TASKS TO COMPLETE
**A.** Answer these from the excerpt on Iraq and the War on Terror, one answer a line:
(i) How many people did Nidal Malik Hasan kill at Fort Hood?
(ii) In what country is Anwar al-Awlaki now living?
(iii) According to the opening paragraph, what do the people of Iraq still have?
**B.** From the excerpt on Iraq and the War on Terror, reproduce word for word the part that opens with the words containing "The War against" and closes with "American foreign policy.".

EXCERPT TO READ
----
We should never forget that Iraqi society has been destroyed. The people of that unhappy land have lost everything — their homes, their schools, their neighborhoods, their mosques, their jobs, their careers, their professionals, their health care, their legal system, their women’s rights, their religious tolerance, their security, their friends, their families, their past, their present, their future, their lives. But they do have their surge.

The War against Everything and Everyone, Endlessly

Nidal Malik Hasan, the US Army psychiatrist who killed 13 and wounded some 30 at Fort Hood, Texas in November reportedly regards the US War on Terror as a war aimed at Muslims. He told colleagues that “the US was battling not against security threats in Iraq and Afghanistan, but Islam itself.” ((Christian Science Monitor, November 17, 2009.)) Hasan had long been in close contact with Anwar al-Awlaki, a US-born cleric and al Qaeda sympathizer now living in Yemen, who also called the US War on Terror a “war against Muslims.” Many, probably most, Muslims all over the world hold a similar view about American foreign policy.
----
DATA SEGMENT
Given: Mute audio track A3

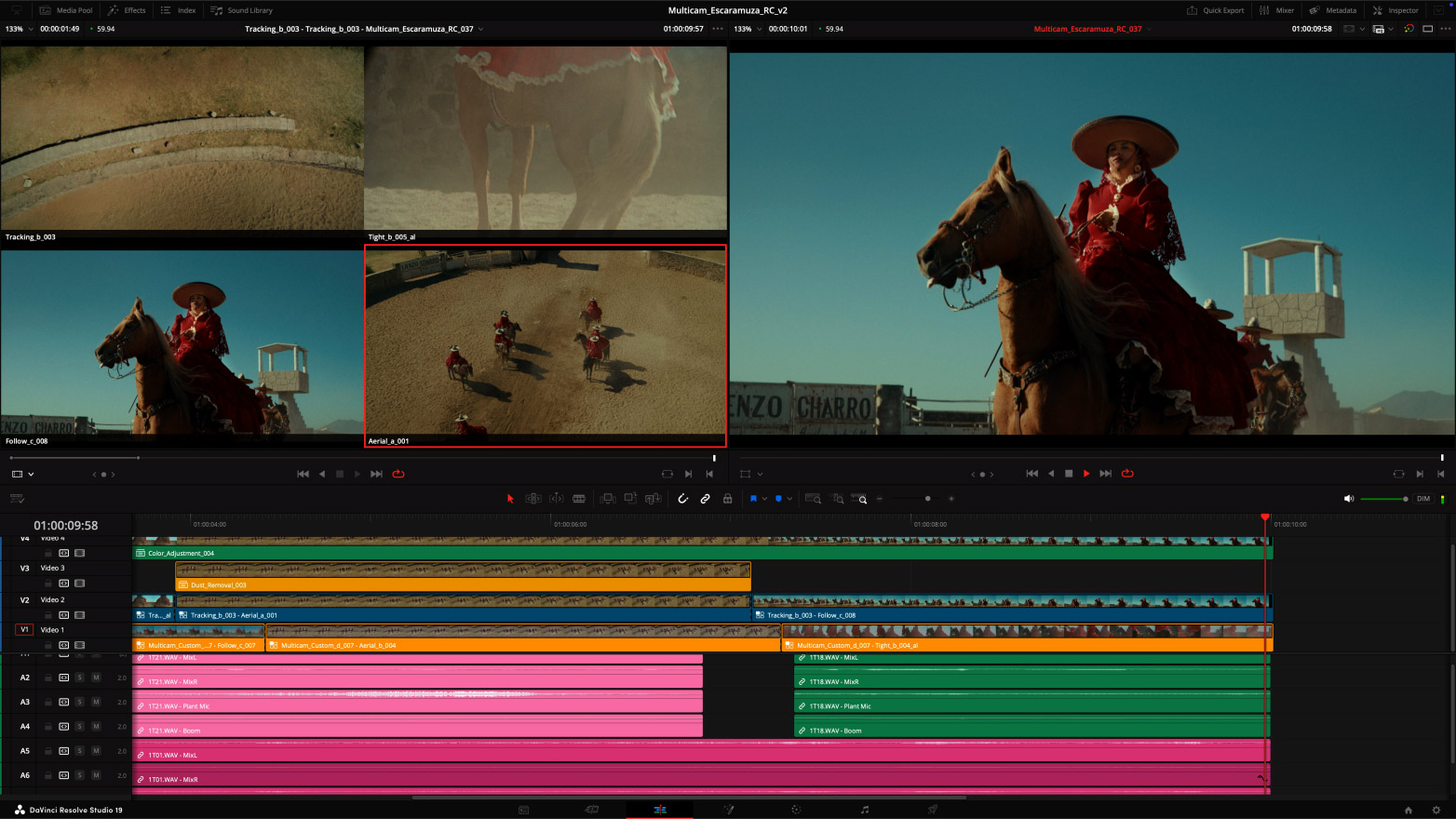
----
EXPECTED OUTPUTS
**A.**
(i) 13
(ii) Yemen
(iii) Their surge

**B.**
The War against Everything and Everyone, Endlessly

Nidal Malik Hasan, the US Army psychiatrist who killed 13 and wounded some 30 at Fort Hood, Texas in November reportedly regards the US War on Terror as a war aimed at Muslims. He told colleagues that “the US was battling not against security threats in Iraq and Afghanistan, but Islam itself.” ((Christian Science Monitor, November 17, 2009.)) Hasan had long been in close contact with Anwar al-Awlaki, a US-born cleric and al Qaeda sympathizer now living in Yemen, who also called the US War on Terror a “war against Muslims.” Many, probably most, Muslims all over the world hold a similar view about American foreign policy.